‘Monogamy is an illusion’ Taiwanese lawyer campaigns for multiple person marriage law
Proposal for radical new Taiwan marriage laws, with same-sex marriage and civil partnerships for all, has nearly 30,000 signatures, including the leader of the opposition
A campaign for same-sex marriage, civil partnership rights for all and legal protections for relationships between multiple people in Taiwan aims to attract a million signatures by the end of 2013.
The Taiwan Alliance to Promote Civil Partnership Rights (TAPCPR) has nearly 30,000 signatures on its petition so far – including that of leader of the opposition Su Tseng-chang, well-known feminist Yu Mei Nu and popstars.
President of TAPCPR, lawyer Hsiu-wen Hsu (also known as Victoria Hsu), said to Gay Star News in an interview today:
‘Monogamy is an illusion. Although according to the terms of the law it’s monogamy, but the truth of the situation is that it’s an illusion.
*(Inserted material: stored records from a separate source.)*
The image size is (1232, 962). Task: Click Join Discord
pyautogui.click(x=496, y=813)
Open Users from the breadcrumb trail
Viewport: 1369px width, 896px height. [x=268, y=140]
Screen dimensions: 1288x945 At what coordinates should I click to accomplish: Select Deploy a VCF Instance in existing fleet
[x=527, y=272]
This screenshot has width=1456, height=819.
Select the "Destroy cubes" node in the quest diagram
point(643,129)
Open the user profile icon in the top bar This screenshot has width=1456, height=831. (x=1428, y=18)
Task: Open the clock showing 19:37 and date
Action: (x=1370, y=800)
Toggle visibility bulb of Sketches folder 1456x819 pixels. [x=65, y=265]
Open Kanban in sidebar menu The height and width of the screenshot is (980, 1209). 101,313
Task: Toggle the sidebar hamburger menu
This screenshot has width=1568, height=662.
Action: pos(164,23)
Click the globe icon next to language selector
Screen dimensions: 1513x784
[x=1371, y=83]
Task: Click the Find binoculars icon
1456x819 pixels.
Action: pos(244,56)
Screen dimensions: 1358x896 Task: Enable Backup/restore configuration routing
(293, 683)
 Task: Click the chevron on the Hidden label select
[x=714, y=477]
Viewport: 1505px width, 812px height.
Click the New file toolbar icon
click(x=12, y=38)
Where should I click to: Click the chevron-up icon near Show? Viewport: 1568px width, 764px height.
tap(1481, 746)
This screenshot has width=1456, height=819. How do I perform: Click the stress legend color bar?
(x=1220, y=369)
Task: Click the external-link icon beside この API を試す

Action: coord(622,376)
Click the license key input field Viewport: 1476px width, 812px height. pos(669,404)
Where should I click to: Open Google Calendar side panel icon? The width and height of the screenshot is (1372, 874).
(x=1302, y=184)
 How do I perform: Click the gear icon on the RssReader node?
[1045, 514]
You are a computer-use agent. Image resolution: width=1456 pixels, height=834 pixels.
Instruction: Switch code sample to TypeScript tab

If we look at heterosexual relationships in Taiwanese society we known there are a lot of people who have a lot of partners. I think the government should stand back from sexual activity of people.’
The civil partnership aspect of the proposed bill will not be ‘something less good than marriage or a way to forbid gay people from using the word marriage’ like it is in other countries, said Hsu.
‘We want a truly new and equal choice for all people to chose a system that is more flexible than marriage. The new system of civil partnership will be a system which is open to all kinds of gender and sexual orientation, same-sex couples and opposite sex couples.’
The ‘multiple person families’ part of the proposed law will adapt part of the existing law that has it’s origins in the old-fashioned Chinese practice of men taking multiple concubines in addition to their wife.
’It’s quite patriarchal and out of date,’ said Hsu. ‘So we have to modernise it and make it more democratic.’
If the law is adopted by the government, Taiwan will become the first country in the world to have multiple persons family law and the first country in Asia to legalize same-sex marriage.